◆ **EXERCISE REQUIREMENTS**: Write out everything in the passage on curcumin and brain injury from "Curcumin ameliorates traumatic" down to "C1ql3 in TBI.", word for word.

◆ **PASSAGE**:
Curcumin ameliorates traumatic brain injury via C1ql3-mediated microglia M2 polarization
Abstract
Purpose
Curcumin can regulate the polarization of microglia and alleviate traumatic brain injury (TBI). However, its detailed action mechanism on downregulating Complement 1q-like-3 protein (C1ql3) in TBI is less reported. The purpose of this study is to explore the role and mechanism of curcumin-regulated C1ql3 in TBI.
Method
GSE23639 dataset was used to acquire gene data for microglia. C57BL/6 J wild-type (WT) mice were subjected to establish a controlled cortical impact model of TBI. The effects of curcumin (200 mg/kg) on the brain injury, inflammatory cytokine levels, microglia polarization, and C1ql3 protein expression in mice and BV-2 cells were detected by H&E staining, qRT-PCR, immunofluorescence, and Western blot, respectively. The effects of curcumin (5, 10, 20 μmol/L) and lipopolysaccharides (LPS, 1 µg/mL) on the viability of BV-2 cells were determined by MTT assay. After the transfection of C1ql3 overexpression plasmid, C1ql3 expression, IL-1β and IL-6 levels, and the number of CD16+/32+ and CD206+ cells were determined by qRT-PCR, ELISA and flow cytometry, respectively.
Result
C1ql3 expression was down-regulated in microglia after the curcumin treatment. Curcumin treatment could alleviate the TBI-induced brain injury in mice, reduce IL-1β and IL-6 levels, promote M2 polarization of microglia, and decrease C1ql3 protein expression. For BV-2 cells, curcumin treatment had no significant toxic effect on cell viability, but reversed the effect of LPS on cells, while C1ql3 overexpression counteracted the effect of curcumin.
Conclusion
Curcumin induces M2 microglia polarization through down-regulating C1ql3 expression, which may become a new treatment method for TBI.
Availability of data and materials
The analyzed data sets generated during the study are available from the corresponding author on reasonable request.

◆ **DATA SECTION**:
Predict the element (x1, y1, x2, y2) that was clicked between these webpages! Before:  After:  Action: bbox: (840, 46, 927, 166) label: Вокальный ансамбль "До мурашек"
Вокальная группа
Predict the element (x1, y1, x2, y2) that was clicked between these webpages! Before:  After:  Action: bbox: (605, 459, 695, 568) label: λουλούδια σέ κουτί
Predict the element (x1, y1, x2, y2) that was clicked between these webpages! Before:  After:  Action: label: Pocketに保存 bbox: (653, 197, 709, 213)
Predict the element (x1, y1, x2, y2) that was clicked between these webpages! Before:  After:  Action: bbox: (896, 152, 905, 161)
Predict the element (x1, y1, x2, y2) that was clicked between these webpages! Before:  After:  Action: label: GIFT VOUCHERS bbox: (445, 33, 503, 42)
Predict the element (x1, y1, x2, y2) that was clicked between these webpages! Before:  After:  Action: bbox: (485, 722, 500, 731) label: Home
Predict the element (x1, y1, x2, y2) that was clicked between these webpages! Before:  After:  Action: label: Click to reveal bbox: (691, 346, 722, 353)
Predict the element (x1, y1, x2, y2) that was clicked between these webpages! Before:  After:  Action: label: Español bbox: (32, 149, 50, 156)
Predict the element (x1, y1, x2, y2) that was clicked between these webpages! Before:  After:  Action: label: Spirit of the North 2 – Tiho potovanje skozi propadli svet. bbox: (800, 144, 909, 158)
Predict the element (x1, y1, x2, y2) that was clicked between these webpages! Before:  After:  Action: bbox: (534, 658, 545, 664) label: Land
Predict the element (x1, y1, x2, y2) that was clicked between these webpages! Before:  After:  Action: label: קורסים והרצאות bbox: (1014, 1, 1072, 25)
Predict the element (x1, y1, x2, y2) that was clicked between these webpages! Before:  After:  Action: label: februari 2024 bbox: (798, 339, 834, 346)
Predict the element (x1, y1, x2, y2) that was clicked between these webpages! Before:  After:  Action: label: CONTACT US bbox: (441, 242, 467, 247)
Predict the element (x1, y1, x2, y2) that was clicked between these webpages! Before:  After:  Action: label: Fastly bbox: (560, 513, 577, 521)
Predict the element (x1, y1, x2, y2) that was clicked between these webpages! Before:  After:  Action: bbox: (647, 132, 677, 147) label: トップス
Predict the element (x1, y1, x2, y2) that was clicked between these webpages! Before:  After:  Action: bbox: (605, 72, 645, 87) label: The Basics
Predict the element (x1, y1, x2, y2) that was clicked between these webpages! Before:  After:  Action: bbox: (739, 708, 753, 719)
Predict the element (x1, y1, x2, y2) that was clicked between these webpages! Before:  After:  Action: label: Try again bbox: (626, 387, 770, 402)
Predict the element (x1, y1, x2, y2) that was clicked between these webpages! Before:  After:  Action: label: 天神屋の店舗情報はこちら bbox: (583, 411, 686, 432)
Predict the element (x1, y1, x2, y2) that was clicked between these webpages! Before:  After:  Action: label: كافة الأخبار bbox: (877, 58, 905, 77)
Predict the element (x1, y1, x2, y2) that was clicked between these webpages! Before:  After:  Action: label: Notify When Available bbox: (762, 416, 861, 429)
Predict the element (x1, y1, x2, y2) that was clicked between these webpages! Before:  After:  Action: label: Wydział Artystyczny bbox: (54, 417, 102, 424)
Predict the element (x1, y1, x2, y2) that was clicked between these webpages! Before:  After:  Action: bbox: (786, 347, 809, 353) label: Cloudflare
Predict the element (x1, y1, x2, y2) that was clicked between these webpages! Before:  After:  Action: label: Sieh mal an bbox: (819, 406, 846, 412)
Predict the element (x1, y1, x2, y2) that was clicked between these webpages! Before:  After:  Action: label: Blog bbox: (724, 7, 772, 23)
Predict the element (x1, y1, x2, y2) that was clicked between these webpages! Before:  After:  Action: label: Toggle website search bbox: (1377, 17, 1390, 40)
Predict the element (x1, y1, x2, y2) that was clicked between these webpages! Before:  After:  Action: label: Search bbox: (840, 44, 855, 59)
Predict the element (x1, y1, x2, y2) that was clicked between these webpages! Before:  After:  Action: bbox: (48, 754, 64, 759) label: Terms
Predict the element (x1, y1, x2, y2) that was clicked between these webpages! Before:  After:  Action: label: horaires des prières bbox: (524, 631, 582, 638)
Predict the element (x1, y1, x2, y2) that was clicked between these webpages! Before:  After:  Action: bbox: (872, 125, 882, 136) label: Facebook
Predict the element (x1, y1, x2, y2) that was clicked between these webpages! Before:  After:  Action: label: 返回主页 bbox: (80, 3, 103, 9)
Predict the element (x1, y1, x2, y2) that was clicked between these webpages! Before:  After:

◆ **RESPONSE FOR THIS EXERCISE**:
Curcumin ameliorates traumatic brain injury via C1ql3-mediated microglia M2 polarization
Abstract
Purpose
Curcumin can regulate the polarization of microglia and alleviate traumatic brain injury (TBI). However, its detailed action mechanism on downregulating Complement 1q-like-3 protein (C1ql3) in TBI is less reported. The purpose of this study is to explore the role and mechanism of curcumin-regulated C1ql3 in TBI.